> **QUOTED TEXT**:
>>>

That’s the macro picture. My focus this week in on the way in which following a Buy-and-Hold strategy causes investors over time to keep themselves in the dark re lots of micro issues as well.

My interest in the flaws of the Buy-and-Hold strategy began when I pointed out to a discussion-board community that the Buy-and-Hold retirement studies do not contain valuation adjustments and thus get the numbers wrong (Robert Shiller published peer-reviewed research in 1981 showing that valuations affect long-term returns). A number of years back, I developed the first retirement-planning calculator (“The Retirement Risk Evaluation”) that takes into consideration the valuation level that applies on the day the retirement begins. It of course generates numbers very different from the numbers generated by the Buy-and-Hold calculators. For example, the safe withdrawal rate was 1.6 percent at the top of the bubble according to my calculator while it is always 4 percent according to the Buy-and-Hold retirement calculators.

When I was developing the retirement calculator, it occurred to me that it would be helpful for investors using it for me to include some features not included in the Buy-and-Hold calculators. My calculator permits investors to examine how the safe withdrawal rate changes in response to a lowering of the stock allocation. It permits investors to compare the safe withdrawal rate obtained by investing in stocks with the safe withdrawal rate obtained by investing in super-safe asset classes like Treasury Inflation-Protected Securities (TIPS). It permits investors to examine how much of a difference it makes to plan a retirement that is sure to have at least one dollar remaining in the portfolio at the end of 30 years (this is the assumption used in the Buy-and-Hold studies and calculators) versus one that is sure to have 50 percent (or some other percentage) of the starting-point portfolio amount remaining.

The questions examined in my calculator but ignored in the Buy-and-Hold calculators are important strategic questions. It amazes me that they have not been studied in depth for years. I have come to the conclusion that the reason why we have as a society held back for many years examining many important strategic investing questions is that our belief in the core tenets of Buy-and-Hold has put us in a frame of mind in which examining these questions seems pointless or even troubling.

<<<

[Text and element pointing records]

>>>

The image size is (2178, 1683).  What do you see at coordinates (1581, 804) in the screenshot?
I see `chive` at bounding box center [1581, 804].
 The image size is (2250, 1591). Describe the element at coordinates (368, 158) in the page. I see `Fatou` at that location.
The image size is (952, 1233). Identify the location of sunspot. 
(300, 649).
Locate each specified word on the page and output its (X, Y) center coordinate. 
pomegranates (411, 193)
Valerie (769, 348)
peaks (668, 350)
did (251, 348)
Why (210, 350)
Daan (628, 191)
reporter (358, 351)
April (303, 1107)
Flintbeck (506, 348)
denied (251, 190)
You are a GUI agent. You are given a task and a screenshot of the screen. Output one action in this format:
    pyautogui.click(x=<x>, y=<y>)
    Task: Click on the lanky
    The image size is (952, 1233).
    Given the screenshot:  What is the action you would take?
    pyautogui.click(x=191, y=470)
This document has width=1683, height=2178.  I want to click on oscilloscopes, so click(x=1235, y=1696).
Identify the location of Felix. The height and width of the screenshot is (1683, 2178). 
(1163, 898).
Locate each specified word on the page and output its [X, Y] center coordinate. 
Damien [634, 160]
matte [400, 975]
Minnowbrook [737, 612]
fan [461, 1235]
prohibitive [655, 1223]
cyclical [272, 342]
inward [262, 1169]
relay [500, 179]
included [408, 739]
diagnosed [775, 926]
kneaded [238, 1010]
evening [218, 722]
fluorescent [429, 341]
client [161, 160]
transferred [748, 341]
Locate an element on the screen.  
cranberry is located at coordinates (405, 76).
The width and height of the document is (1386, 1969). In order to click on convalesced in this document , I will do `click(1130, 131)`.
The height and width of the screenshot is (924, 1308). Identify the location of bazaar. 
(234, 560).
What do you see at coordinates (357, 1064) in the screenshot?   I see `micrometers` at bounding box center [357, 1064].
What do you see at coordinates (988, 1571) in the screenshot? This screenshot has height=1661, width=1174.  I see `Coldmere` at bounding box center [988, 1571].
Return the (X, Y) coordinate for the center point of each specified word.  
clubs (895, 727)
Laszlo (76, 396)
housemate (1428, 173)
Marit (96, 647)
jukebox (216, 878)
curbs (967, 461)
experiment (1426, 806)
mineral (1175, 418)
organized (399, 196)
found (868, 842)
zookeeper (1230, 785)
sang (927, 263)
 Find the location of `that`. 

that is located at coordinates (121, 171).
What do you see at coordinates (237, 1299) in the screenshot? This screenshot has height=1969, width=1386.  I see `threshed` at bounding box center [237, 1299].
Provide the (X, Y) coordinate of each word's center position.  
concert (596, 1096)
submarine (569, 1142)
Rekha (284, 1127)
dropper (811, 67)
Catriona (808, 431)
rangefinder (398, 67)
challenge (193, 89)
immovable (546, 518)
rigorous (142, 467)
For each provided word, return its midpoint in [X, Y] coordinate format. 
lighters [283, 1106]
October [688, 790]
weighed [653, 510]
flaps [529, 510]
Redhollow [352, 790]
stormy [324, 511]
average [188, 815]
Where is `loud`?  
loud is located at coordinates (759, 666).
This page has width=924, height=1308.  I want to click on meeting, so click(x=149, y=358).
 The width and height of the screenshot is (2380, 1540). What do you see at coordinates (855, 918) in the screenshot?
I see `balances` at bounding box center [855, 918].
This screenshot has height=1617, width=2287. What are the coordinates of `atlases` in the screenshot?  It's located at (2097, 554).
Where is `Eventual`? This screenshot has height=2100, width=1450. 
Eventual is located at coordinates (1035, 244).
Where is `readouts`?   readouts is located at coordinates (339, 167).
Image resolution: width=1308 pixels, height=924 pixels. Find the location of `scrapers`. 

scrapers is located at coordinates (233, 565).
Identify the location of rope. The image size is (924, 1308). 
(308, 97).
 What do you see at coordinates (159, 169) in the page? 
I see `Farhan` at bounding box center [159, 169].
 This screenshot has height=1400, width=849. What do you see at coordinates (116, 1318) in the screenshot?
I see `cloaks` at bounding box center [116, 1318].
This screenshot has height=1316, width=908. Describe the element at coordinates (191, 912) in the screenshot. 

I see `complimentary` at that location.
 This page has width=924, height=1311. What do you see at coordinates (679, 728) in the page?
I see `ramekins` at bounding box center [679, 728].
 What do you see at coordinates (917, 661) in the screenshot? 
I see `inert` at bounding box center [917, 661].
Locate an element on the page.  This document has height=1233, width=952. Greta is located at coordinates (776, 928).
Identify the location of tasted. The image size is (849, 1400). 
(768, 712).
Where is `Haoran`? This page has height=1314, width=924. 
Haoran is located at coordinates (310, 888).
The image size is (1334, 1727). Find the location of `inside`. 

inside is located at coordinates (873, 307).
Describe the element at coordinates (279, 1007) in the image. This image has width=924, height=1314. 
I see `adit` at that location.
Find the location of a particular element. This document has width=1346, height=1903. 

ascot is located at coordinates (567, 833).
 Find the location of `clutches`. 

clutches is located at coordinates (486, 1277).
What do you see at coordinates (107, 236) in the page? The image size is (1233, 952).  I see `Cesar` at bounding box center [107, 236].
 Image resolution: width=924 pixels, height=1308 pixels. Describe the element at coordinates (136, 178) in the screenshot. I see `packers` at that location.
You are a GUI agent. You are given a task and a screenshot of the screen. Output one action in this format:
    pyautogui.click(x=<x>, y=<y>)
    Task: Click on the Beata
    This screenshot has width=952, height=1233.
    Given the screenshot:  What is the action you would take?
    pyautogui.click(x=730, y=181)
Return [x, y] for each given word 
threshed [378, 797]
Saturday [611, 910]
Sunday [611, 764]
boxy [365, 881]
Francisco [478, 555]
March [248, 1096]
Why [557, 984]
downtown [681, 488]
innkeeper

<<<

> **TO DO**:
a: Please render this sentence from the passage on Buy-and-Hold retirement calculators in Spanish: "My calculator permits investors to examine how the safe withdrawal rate changes in response to a lowering of the stock allocation."
b: Write what comes next in the passage on Buy-and-Hold retirement calculators, picking up after its final sentence.

> **RESPONSES FOR EACH TASK**:
a: Mi calculadora permite a los inversionistas examinar cómo cambia la tasa de retiro segura en respuesta a una reducción de la asignación a acciones.

b:
Take the question of whether an aspiring retiree should look for what withdrawal rate works using an assumption that his portfolio will at the end of 30 years have $1 remaining or will retain 20 percent of its original value or 50 percent of its original value or 100 percent of its original value. My calculator permits the investor to examine each of these possibilities. The safe withdrawal rate obviously becomes a lower number for a retiree seeking to retain 100 percent of portfolio value than it would be for a retiree seeking to retain only $1 (this is the assumption used in the Buy-and-Hold calculators). For those who retired at the top of the bubble and going with an 80 percent stock allocation, the number drops from 2 percent to 1.1 percent.

Are there investors who see it as important that they retain 100 percent of their portfolio value in retirement? I believe that there are. This certainly is not the common situation. Most retirees are willing to take a chance of losing much of their portfolio value over the years in return for being able to retire sooner and of course a lower withdrawal rate translates into a longer wait until the retirement begins. But there are of course some retirees who possess enough in the way of assets that their primary concern is passing those assets along to heirs or to charities and who want to be sure not to take an annual withdrawal large enough to jeopardize their ability to pass along the entire starting-point portfolio value at their death.

We have had safe withdrawal rate studies and calculators for many years now. Why do they not all provide this sort of information?

I don’t think that Buy-and-Holders are comfortable thinking that the safe withdrawal rate can ever drop as low as 1.1 percent. I think that we don’t have these calculators because most of us would prefer not to know the numerical realities.

Of course the people who design Buy-and-Hold calculators would not include valuation adjustments in their calculators and thus would not generate such shockingly low numbers. But the numbers that their calculators would generate would obviously be lower than 4 percent for cases in which the aim was to retain 100 percent of the initial portfolio value than they would be for cases in which the aim was to retain $1 in the portfolio. Again, I think that the preference is to not know. Even a safe withdrawal rate of 3 percent strikes  a Buy-and-Holder as shocking, given that the average long-term return for stocks is 6.5 percent real.

I don’t mean to suggest that Buy-and-Holders are aware of their desire not to be confronted with the numerical realities of stock investing. That’s not true at all. Buy-and-Holders love to discuss numbers; there’s nothing they like more. But certain numbers -- numbers casting doubt on whether stocks are always the best asset class in which to be invested -- cause Buy-and-Holders emotional distress. Those numbers we avoid (I say “we” because as a society we have been so immersed in the Buy-and-Hold model for understanding how stock investing works that it is the language of the Buy-and-Hold model that we speak when we speak about stock investing).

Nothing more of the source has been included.